(Entries for finding text and elements)
%%

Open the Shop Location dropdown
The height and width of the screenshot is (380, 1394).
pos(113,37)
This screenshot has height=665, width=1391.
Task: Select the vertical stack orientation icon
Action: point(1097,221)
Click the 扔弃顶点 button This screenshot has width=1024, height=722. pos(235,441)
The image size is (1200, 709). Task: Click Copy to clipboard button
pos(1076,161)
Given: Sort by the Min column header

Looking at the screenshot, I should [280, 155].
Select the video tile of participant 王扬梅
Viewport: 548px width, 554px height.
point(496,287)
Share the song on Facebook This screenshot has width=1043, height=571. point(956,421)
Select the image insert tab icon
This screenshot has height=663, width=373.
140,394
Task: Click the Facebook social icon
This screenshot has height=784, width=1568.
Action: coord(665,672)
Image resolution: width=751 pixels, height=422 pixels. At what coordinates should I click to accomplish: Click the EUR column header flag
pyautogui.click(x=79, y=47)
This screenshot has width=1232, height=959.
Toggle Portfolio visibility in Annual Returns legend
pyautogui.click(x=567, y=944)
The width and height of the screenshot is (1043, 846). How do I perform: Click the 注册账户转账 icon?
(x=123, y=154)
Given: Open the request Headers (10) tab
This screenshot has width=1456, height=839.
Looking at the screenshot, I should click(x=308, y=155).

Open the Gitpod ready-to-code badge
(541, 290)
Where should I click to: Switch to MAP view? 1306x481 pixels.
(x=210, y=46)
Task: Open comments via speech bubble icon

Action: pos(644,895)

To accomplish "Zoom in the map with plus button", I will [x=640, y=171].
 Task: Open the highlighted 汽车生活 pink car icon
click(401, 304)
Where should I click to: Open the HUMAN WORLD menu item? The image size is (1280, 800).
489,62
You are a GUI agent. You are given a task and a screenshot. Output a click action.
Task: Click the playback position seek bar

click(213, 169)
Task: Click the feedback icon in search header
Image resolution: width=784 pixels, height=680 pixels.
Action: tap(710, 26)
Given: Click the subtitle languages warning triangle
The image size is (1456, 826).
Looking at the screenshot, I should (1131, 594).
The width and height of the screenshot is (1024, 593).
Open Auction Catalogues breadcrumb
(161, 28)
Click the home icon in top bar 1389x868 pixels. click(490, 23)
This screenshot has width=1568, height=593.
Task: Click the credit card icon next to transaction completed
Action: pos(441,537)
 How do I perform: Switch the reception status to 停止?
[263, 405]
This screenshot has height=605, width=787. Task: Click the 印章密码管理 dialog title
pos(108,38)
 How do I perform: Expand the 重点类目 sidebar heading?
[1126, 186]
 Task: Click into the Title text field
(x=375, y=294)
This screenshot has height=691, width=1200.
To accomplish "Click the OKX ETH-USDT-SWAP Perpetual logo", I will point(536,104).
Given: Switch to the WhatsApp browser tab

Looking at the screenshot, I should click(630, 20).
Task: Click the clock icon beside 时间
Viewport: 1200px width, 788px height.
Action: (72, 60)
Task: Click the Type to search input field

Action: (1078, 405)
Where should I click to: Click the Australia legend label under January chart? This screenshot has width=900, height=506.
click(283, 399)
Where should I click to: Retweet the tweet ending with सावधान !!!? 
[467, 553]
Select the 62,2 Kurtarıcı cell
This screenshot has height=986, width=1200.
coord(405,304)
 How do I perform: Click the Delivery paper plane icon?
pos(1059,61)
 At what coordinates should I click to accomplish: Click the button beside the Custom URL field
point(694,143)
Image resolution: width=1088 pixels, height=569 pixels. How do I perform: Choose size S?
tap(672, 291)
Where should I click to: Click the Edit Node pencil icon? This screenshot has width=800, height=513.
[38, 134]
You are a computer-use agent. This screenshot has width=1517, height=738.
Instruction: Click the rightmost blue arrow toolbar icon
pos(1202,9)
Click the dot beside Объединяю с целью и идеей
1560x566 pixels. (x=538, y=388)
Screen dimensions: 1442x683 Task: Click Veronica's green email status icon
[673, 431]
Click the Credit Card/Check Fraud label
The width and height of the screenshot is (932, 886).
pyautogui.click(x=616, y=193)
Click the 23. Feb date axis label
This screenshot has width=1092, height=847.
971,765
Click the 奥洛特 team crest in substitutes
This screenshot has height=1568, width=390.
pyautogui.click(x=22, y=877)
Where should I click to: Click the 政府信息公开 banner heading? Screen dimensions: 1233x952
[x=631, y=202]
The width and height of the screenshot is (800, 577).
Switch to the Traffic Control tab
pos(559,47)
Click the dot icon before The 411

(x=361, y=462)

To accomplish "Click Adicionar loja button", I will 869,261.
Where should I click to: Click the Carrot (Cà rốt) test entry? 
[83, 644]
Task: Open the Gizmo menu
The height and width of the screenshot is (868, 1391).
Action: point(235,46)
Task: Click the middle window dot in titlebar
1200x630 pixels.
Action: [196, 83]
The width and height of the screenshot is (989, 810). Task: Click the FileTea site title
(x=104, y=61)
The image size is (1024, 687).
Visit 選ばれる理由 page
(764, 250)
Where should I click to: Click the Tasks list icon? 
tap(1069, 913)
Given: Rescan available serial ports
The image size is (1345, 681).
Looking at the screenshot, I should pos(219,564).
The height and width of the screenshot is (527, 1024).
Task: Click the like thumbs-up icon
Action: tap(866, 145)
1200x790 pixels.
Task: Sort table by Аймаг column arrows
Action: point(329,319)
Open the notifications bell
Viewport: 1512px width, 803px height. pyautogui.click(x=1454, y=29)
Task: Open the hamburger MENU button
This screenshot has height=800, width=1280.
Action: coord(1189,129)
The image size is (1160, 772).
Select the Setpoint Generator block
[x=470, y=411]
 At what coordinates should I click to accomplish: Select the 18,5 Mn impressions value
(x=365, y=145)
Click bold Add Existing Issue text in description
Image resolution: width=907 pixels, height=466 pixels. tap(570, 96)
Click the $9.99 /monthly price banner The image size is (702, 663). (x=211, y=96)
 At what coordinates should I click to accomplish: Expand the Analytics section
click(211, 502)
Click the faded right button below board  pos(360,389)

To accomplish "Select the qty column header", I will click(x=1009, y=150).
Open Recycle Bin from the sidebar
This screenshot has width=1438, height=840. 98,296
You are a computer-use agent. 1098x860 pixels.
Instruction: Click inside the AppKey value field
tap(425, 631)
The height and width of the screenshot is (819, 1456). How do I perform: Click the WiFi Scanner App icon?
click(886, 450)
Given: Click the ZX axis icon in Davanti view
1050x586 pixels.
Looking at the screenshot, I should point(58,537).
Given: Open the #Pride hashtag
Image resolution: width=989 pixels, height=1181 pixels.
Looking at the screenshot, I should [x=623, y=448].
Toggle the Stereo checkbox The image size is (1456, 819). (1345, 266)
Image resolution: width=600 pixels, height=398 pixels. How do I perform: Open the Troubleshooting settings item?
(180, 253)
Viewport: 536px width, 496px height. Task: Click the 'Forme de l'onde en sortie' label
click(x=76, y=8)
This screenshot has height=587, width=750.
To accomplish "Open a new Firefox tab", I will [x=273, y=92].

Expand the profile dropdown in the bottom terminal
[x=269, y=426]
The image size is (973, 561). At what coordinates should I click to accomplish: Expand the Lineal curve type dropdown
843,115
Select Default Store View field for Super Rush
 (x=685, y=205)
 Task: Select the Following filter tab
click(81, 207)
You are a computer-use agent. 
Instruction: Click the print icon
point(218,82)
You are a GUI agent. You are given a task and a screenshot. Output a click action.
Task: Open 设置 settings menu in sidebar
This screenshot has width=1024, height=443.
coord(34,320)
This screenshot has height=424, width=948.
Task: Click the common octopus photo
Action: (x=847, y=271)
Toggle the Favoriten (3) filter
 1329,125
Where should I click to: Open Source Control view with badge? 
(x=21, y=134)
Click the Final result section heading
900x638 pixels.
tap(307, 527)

%%

Set out all of the material above as a numbered list, dropping the blank lines.

1. Open the Shop Location dropdown
2. The height and width of the screenshot is (380, 1394).
3. pos(113,37)
4. This screenshot has height=665, width=1391.
5. Task: Select the vertical stack orientation icon
6. Action: point(1097,221)
7. Click the 扔弃顶点 button This screenshot has width=1024, height=722. pos(235,441)
8. The image size is (1200, 709). Task: Click Copy to clipboard button
9. pos(1076,161)
10. Given: Sort by the Min column header
11. Looking at the screenshot, I should [280, 155].
12. Select the video tile of participant 王扬梅
13. Viewport: 548px width, 554px height.
14. point(496,287)
15. Share the song on Facebook This screenshot has width=1043, height=571. point(956,421)
16. Select the image insert tab icon
17. This screenshot has height=663, width=373.
18. 140,394
19. Task: Click the Facebook social icon
20. This screenshot has height=784, width=1568.
21. Action: coord(665,672)
22. Image resolution: width=751 pixels, height=422 pixels. At what coordinates should I click to accomplish: Click the EUR column header flag
23. pyautogui.click(x=79, y=47)
24. This screenshot has width=1232, height=959.
25. Toggle Portfolio visibility in Annual Returns legend
26. pyautogui.click(x=567, y=944)
27. The width and height of the screenshot is (1043, 846). How do I perform: Click the 注册账户转账 icon?
28. (x=123, y=154)
29. Given: Open the request Headers (10) tab
30. This screenshot has width=1456, height=839.
31. Looking at the screenshot, I should click(x=308, y=155).
32. Open the Gitpod ready-to-code badge
33. (541, 290)
34. Where should I click to: Switch to MAP view? 1306x481 pixels.
35. (x=210, y=46)
36. Task: Open comments via speech bubble icon
37. Action: pos(644,895)
38. To accomplish "Zoom in the map with plus button", I will [x=640, y=171].
39.  Task: Open the highlighted 汽车生活 pink car icon
40. click(401, 304)
41. Where should I click to: Open the HUMAN WORLD menu item? The image size is (1280, 800).
42. 489,62
43. You are a GUI agent. You are given a task and a screenshot. Output a click action.
44. Task: Click the playback position seek bar
45. click(213, 169)
46. Task: Click the feedback icon in search header
47. Image resolution: width=784 pixels, height=680 pixels.
48. Action: tap(710, 26)
49. Given: Click the subtitle languages warning triangle
50. The image size is (1456, 826).
51. Looking at the screenshot, I should (1131, 594).
52. The width and height of the screenshot is (1024, 593).
53. Open Auction Catalogues breadcrumb
54. (161, 28)
55. Click the home icon in top bar 1389x868 pixels. click(490, 23)
56. This screenshot has width=1568, height=593.
57. Task: Click the credit card icon next to transaction completed
58. Action: pos(441,537)
59.  How do I perform: Switch the reception status to 停止?
60. [263, 405]
61. This screenshot has height=605, width=787. Task: Click the 印章密码管理 dialog title
62. pos(108,38)
63.  How do I perform: Expand the 重点类目 sidebar heading?
64. [1126, 186]
65.  Task: Click into the Title text field
66. (x=375, y=294)
67. This screenshot has height=691, width=1200.
68. To accomplish "Click the OKX ETH-USDT-SWAP Perpetual logo", I will point(536,104).
69. Given: Switch to the WhatsApp browser tab
70. Looking at the screenshot, I should click(630, 20).
71. Task: Click the clock icon beside 时间
72. Viewport: 1200px width, 788px height.
73. Action: (72, 60)
74. Task: Click the Type to search input field
75. Action: (1078, 405)
76. Where should I click to: Click the Australia legend label under January chart? This screenshot has width=900, height=506.
77. click(283, 399)
78. Where should I click to: Retweet the tweet ending with सावधान !!!? 
79. [467, 553]
80. Select the 62,2 Kurtarıcı cell
81. This screenshot has height=986, width=1200.
82. coord(405,304)
83.  How do I perform: Click the Delivery paper plane icon?
84. pos(1059,61)
85.  At what coordinates should I click to accomplish: Click the button beside the Custom URL field
86. point(694,143)
87. Image resolution: width=1088 pixels, height=569 pixels. How do I perform: Choose size S?
88. tap(672, 291)
89. Where should I click to: Click the Edit Node pencil icon? This screenshot has width=800, height=513.
90. [38, 134]
91. You are a computer-use agent. This screenshot has width=1517, height=738.
92. Instruction: Click the rightmost blue arrow toolbar icon
93. pos(1202,9)
94. Click the dot beside Объединяю с целью и идеей
95. 1560x566 pixels. (x=538, y=388)
96. Screen dimensions: 1442x683 Task: Click Veronica's green email status icon
97. [673, 431]
98. Click the Credit Card/Check Fraud label
99. The width and height of the screenshot is (932, 886).
100. pyautogui.click(x=616, y=193)
101. Click the 23. Feb date axis label
102. This screenshot has width=1092, height=847.
103. 971,765
104. Click the 奥洛特 team crest in substitutes
105. This screenshot has height=1568, width=390.
106. pyautogui.click(x=22, y=877)
107. Where should I click to: Click the 政府信息公开 banner heading? Screen dimensions: 1233x952
108. [x=631, y=202]
109. The width and height of the screenshot is (800, 577).
110. Switch to the Traffic Control tab
111. pos(559,47)
112. Click the dot icon before The 411
113. (x=361, y=462)
114. To accomplish "Click Adicionar loja button", I will 869,261.
115. Where should I click to: Click the Carrot (Cà rốt) test entry? 
116. [83, 644]
117. Task: Open the Gizmo menu
118. The height and width of the screenshot is (868, 1391).
119. Action: point(235,46)
120. Task: Click the middle window dot in titlebar
121. 1200x630 pixels.
122. Action: [196, 83]
123. The width and height of the screenshot is (989, 810). Task: Click the FileTea site title
124. (x=104, y=61)
125. The image size is (1024, 687).
126. Visit 選ばれる理由 page
127. (764, 250)
128. Where should I click to: Click the Tasks list icon? 
129. tap(1069, 913)
130. Given: Rescan available serial ports
131. The image size is (1345, 681).
132. Looking at the screenshot, I should pos(219,564).
133. The height and width of the screenshot is (527, 1024).
134. Task: Click the like thumbs-up icon
135. Action: tap(866, 145)
136. 1200x790 pixels.
137. Task: Sort table by Аймаг column arrows
138. Action: point(329,319)
139. Open the notifications bell
140. Viewport: 1512px width, 803px height. pyautogui.click(x=1454, y=29)
141. Task: Open the hamburger MENU button
142. This screenshot has height=800, width=1280.
143. Action: coord(1189,129)
144. The image size is (1160, 772).
145. Select the Setpoint Generator block
146. [x=470, y=411]
147.  At what coordinates should I click to accomplish: Select the 18,5 Mn impressions value
148. (x=365, y=145)
149. Click bold Add Existing Issue text in description
150. Image resolution: width=907 pixels, height=466 pixels. tap(570, 96)
151. Click the $9.99 /monthly price banner The image size is (702, 663). (x=211, y=96)
152.  At what coordinates should I click to accomplish: Expand the Analytics section
153. click(211, 502)
154. Click the faded right button below board  pos(360,389)
155. To accomplish "Select the qty column header", I will click(x=1009, y=150).
156. Open Recycle Bin from the sidebar
157. This screenshot has width=1438, height=840. 98,296
158. You are a computer-use agent. 1098x860 pixels.
159. Instruction: Click inside the AppKey value field
160. tap(425, 631)
161. The height and width of the screenshot is (819, 1456). How do I perform: Click the WiFi Scanner App icon?
162. click(886, 450)
163. Given: Click the ZX axis icon in Davanti view
164. 1050x586 pixels.
165. Looking at the screenshot, I should point(58,537).
166. Given: Open the #Pride hashtag
167. Image resolution: width=989 pixels, height=1181 pixels.
168. Looking at the screenshot, I should [x=623, y=448].
169. Toggle the Stereo checkbox The image size is (1456, 819). (1345, 266)
170. Image resolution: width=600 pixels, height=398 pixels. How do I perform: Open the Troubleshooting settings item?
171. (180, 253)
172. Viewport: 536px width, 496px height. Task: Click the 'Forme de l'onde en sortie' label
173. click(x=76, y=8)
174. This screenshot has height=587, width=750.
175. To accomplish "Open a new Firefox tab", I will [x=273, y=92].
176. Expand the profile dropdown in the bottom terminal
177. [x=269, y=426]
178. The image size is (973, 561). At what coordinates should I click to accomplish: Expand the Lineal curve type dropdown
179. 843,115
180. Select Default Store View field for Super Rush
181.  (x=685, y=205)
182.  Task: Select the Following filter tab
183. click(81, 207)
184. You are a computer-use agent. 
185. Instruction: Click the print icon
186. point(218,82)
187. You are a GUI agent. You are given a task and a screenshot. Output a click action.
188. Task: Open 设置 settings menu in sidebar
189. This screenshot has width=1024, height=443.
190. coord(34,320)
191. This screenshot has height=424, width=948.
192. Task: Click the common octopus photo
193. Action: (x=847, y=271)
194. Toggle the Favoriten (3) filter
195.  1329,125
196. Where should I click to: Open Source Control view with badge? 
197. (x=21, y=134)
198. Click the Final result section heading
199. 900x638 pixels.
200. tap(307, 527)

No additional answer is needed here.